Only a small percentage of Americans have the financial wherewithal to fund their own long-term care, either with cash or by selling assets. The obvious solution to preparing for it is to buy long-term care insurance; but more than 90 percent of Americans are not insured. Some people can’t afford it, some simply put it off because they’re still young and others don’t want to think about it. The result is that many people never get around to dealing with planning for long-term care, or find that they waited too long and can’t qualify once they attempt to purchase the insurance.

Healthy Premiums
If navigating through the crisis were as simple as getting people to buy long-term care insurance, the hard edges of the crisis might be softened. But with many insurance companies such as MetLife and John Hancock raising premiums – or dropping the policies altogether – long-term care insurance might no longer be a viable solution. Why are costs for long-term care insurance rising? Simply put, carriers must balance the number of policyholders who pay premiums and use few if any benefits with those who pay premiums and use more benefits. Although people are living longer, many will eventually still need long-term care, and that care might need to last even longer than in the past. With many people opting not to buy long-term care insurance, the carriers are struggling to achieve the level of sales volume required to keep premium costs down.
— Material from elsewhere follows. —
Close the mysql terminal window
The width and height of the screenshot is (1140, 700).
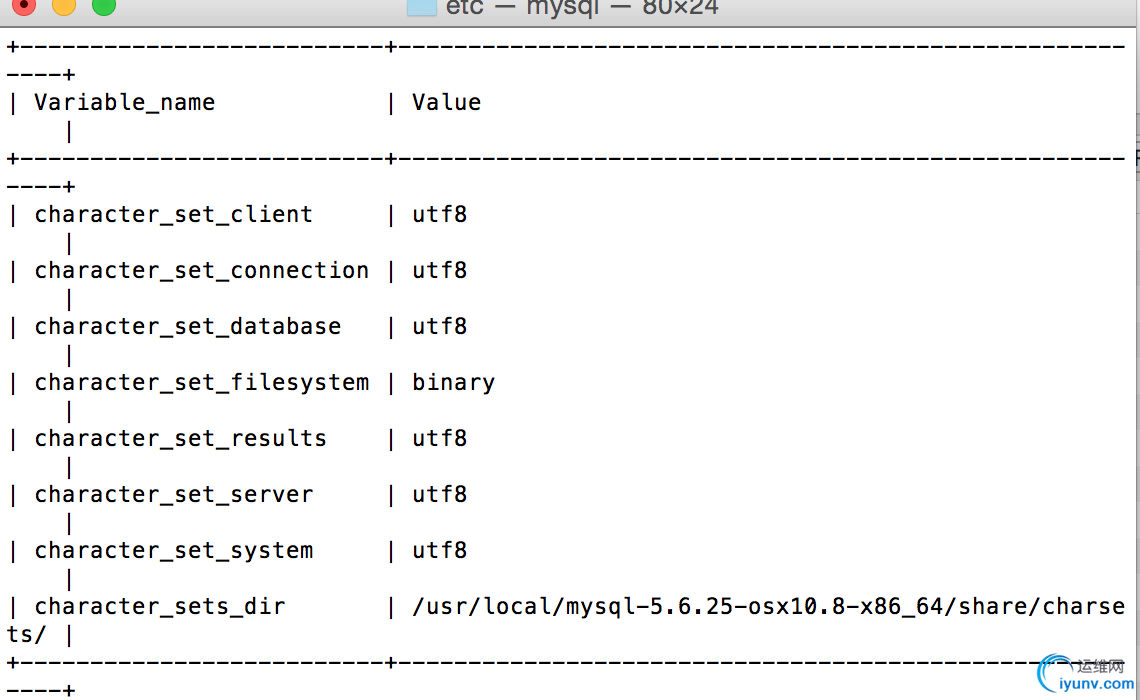pos(24,6)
Additionally, due to stock market declines after the financial crisis, the premiums invested by insurance companies have realized lower returns, meaning the companies must raise rates to make up the difference. This same market downturn can also influence prices, since investors in publicly traded insurance firms expect them to be profitable.

The Medicaid Problem
Medicaid, enacted in 1965, was designed to create a partnership between states and the federal government to provide medical care and disability assistance for low-income people and long-term care for the low-income elderly. Middle-income seniors, however, are caught in the middle, unable to meet the requirements for Medicaid yet not being able to afford the premiums to self-insure. These seniors sometimes intentionally deplete their financial resources, bankrupting themselves and leaving nothing to their children in order to qualify for assistance with nursing home care.
Most likely, Medicaid will be available in some form for those baby boomers who qualify, but given the imminent need for budget deficit and national debt reduction, the program’s future cannot be considered a certainty.

What Are The Options?
If you’re like most Americans, you don’t have the assets to sell and you can’t afford to pay out-of-pocket for long-term care, which can run into hundreds of thousands of dollars above anticipated retirement costs. So what can you do?
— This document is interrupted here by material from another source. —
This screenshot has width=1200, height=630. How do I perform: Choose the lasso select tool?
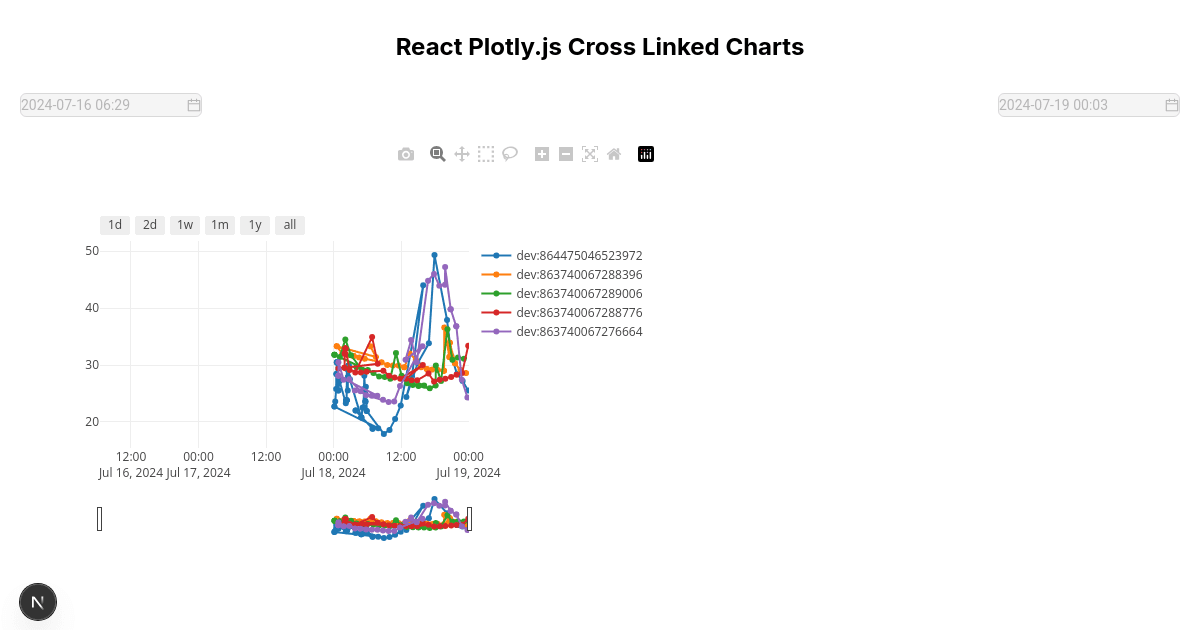510,154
Long-term care insurance in some form is still the best private option, according to experts, but buyers must choose their plan and their carrier carefully.
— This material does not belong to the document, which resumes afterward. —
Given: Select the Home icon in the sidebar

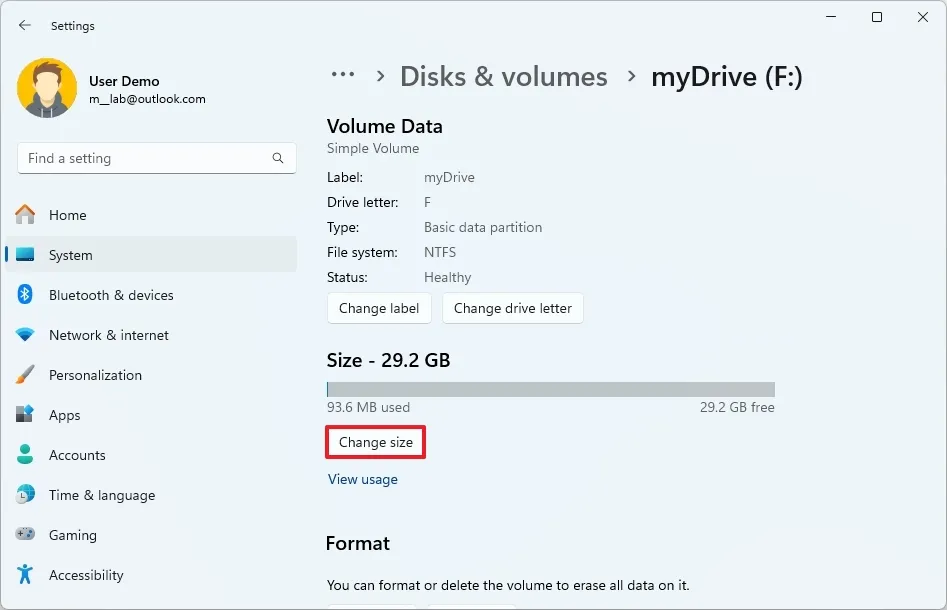Looking at the screenshot, I should 27,215.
  • If you already have a policy, you can simply find a way to keep pace with the rising premium costs.
  • Wealthier people, who want to leave their heirs more money, might consider a hybrid policy, which allows the buyer to combine a life insurance policy and a long-term care policy. Hybrid policies require substantial lump sum investments, so these plans are not widely affordable. As an alternative, it might be better to simply invest the money in another vehicle and use the return on investment to buy separate life and long-term care policies.
  • Other options might include buying less coverage with the opportunity to add to the policy later, asking the insurance company to lower your benefits to keep your premium lower; or buying a temporary policy that lasts only long enough for you to establish the resources to pay for your own care.
  • Many states offer partnership incentive programs that allow insured people who lack the money to pay for their own care to shelter part of their assets if they run out of private insurance benefits and must eventually rely on Medicaid to pay for the rest.

Don’t Plan Without Advice
The price and complexity, as well as the emotional and social aspects involved, make long-term care funding and insurance options best navigated with the help of an expert. Before investing your money in a long-term care funding plan, talk to your financial adviser.